Jakarta (Humas
MTs Negeri 8 Jakarta Barat) – Kamis, 22 Januari 2025 Waka
akademik menggelar sosialisasi tentang Tes Kemampuan Akademik (TKA) kepada
orang-orang tua peserta didik kelas sembilan. Kegiatan berlangsung di Masjid
Nurusshibyan MTs Negeri 8 Jakarta Barat lantai
dua yang dimulai pukul 08.30 WIB. TKA adalah suatu evaluasi yang dirancang untuk
mengukur kompetensi dan kemampuan peserta didik dalam berbagai bidang akademis.
Secara khusus, TKA sering kali berfokus pada kemampuan dasar yang diperlukan
untuk mengevaluasi potensi peserta didik dalam menghadapi pendidikan lanjutan.
Mengingat bahwa peserta didik kelas sembilan akan segera menghadapi ujian penting
tersebut maka sosialisasi mengenai TKA menjadi aspek penting yang perlu
diperhatikan. Kegiatan sosialisasi ini memberikan informasi yang penting
tentang format tes, materi yang diuji, serta strategi optimal dalam
mempersiapkan diri untuk menghadapi TKA.
Motivasi di
balik sosialisasi TKA adalah untuk mengurangi kecemasan yang kerap dialami oleh
para orang tua dan peserta didik menjelang ujian. Dengan memahami lebih jauh
mengenai apa itu TKA dan persiapan yang diperlukan, para peserta didik kelas 9
diharapkan dapat mengembangkan sikap positif terhadap ujian yang akan datang.
Sebelum Waka
bidang Akademik, ibu Nur Afnidar, S.Pd memaparkan tentang TKA para orang tua peserta didik dibekali
terlebih dahulu tentang parenting oleh tim dari Cahaya Mitra Edukasi (CME),
bapak Nur Falah, SE, Cl, CH.t.
Berikut adalah
poin-poin utama parenting untuk menjadi orang tua yang baik yang disampaikan
narasumber :
- Jadilah Teladan : Anak-anak meniru perilaku orang
tuanya. Tunjukkan sikap jujur, sopan, dan bertanggung jawab.
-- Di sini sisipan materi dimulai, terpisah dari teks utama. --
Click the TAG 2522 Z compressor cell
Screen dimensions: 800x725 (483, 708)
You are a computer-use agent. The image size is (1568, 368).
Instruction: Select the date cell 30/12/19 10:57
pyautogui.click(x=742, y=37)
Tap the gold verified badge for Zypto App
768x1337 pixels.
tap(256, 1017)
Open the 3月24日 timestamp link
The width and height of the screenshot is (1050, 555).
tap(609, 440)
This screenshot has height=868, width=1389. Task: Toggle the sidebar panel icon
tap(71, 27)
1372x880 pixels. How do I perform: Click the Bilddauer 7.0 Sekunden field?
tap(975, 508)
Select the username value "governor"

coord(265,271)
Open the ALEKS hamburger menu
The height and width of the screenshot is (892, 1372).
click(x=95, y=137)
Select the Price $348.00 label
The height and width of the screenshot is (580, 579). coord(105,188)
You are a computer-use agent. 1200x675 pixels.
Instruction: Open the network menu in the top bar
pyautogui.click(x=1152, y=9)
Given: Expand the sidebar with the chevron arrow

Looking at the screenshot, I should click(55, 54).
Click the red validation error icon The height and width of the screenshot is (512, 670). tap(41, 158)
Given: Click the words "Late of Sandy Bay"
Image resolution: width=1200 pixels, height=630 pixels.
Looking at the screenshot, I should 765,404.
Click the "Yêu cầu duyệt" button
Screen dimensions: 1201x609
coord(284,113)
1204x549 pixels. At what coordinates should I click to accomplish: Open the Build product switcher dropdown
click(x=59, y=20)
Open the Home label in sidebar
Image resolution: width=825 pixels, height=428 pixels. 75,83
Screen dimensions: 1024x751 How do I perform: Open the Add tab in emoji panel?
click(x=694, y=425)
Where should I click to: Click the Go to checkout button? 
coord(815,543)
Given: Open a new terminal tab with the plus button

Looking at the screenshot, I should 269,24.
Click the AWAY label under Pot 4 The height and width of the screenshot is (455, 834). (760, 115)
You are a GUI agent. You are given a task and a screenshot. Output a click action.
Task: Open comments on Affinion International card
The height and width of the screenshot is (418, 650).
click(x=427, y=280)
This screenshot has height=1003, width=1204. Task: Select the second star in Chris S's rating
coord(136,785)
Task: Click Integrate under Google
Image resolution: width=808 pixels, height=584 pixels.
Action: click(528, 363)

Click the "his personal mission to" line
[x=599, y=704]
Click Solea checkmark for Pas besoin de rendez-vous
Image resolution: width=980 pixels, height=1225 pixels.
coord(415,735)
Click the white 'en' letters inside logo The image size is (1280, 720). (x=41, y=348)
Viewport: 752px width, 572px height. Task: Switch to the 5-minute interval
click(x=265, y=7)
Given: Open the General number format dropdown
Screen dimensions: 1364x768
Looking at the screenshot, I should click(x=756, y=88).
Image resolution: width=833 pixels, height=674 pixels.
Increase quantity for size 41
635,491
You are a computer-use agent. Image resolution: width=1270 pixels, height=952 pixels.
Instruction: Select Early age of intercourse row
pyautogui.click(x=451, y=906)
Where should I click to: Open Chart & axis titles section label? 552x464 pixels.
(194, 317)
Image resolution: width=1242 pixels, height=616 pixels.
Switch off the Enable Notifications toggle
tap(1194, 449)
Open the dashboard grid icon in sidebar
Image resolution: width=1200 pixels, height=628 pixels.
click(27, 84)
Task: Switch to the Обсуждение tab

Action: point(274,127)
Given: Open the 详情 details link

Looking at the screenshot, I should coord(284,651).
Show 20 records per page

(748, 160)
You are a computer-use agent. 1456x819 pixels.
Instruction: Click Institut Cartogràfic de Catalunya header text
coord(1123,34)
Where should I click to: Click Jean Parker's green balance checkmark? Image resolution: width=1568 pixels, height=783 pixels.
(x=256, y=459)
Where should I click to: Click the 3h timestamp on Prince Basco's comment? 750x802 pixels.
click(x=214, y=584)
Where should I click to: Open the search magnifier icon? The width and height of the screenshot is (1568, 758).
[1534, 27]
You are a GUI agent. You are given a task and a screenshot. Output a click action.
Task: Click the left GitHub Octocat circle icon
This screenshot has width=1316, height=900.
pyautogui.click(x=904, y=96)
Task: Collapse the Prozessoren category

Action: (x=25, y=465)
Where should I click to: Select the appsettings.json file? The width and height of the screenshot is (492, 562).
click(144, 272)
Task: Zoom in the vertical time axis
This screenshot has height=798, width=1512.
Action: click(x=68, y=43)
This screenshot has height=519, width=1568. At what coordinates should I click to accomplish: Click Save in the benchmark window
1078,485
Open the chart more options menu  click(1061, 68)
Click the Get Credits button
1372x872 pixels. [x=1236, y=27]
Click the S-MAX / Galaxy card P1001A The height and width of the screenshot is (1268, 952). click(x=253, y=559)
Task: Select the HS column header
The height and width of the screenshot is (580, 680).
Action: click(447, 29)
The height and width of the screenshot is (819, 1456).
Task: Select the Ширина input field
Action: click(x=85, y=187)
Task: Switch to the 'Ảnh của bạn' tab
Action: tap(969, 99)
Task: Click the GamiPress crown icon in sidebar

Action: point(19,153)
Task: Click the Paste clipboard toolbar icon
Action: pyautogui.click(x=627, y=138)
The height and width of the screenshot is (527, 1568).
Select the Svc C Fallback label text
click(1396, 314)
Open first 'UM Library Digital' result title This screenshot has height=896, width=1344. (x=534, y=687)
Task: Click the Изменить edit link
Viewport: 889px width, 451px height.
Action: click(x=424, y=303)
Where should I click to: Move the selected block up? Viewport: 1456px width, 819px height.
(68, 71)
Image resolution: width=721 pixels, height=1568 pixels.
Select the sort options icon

- Komunikasi dan Mendengar Aktif : Dengarkan pendapat anak, sampaikan
aturan dengan jelas, dan berdialog terbuka daripada sekadar memerintah.
- Kasih Sayang Tanpa Syarat dan
Perhatian Positif : Tunjukkan
cinta meskipun anak berbuat salah, dan berikan perhatian agar mereka tidak
mencari perhatian di tempat yang salah.
- Konsistensi dalam Disiplin: Terapkan aturan dan konsekuensi yang
konsisten untuk membantu anak belajar tanggung jawab dan membedakan
perilaku baik/buruk.
- Bangun Rasa Percaya Diri: Hindari membandingkan anak dengan
saudara atau anak lain. Berikan pujian yang tulus atas usaha mereka.
- Luangkan Waktu Berkualitas
(Quality Time): Bermain, berbicara, dan
beraktivitas bersama untuk memperkuat ikatan emosional.
- Hormati Privasi & Pendapat: Terutama untuk anak remaja, berikan
ruang privasi dan libatkan mereka dalam diskusi, namun tetap dengan
pengawasan.
- Kelola Emosi Diri: Hindari membentak atau mengejek
anak. Orang tua yang tenang menghasilkan anak yang lebih tenang.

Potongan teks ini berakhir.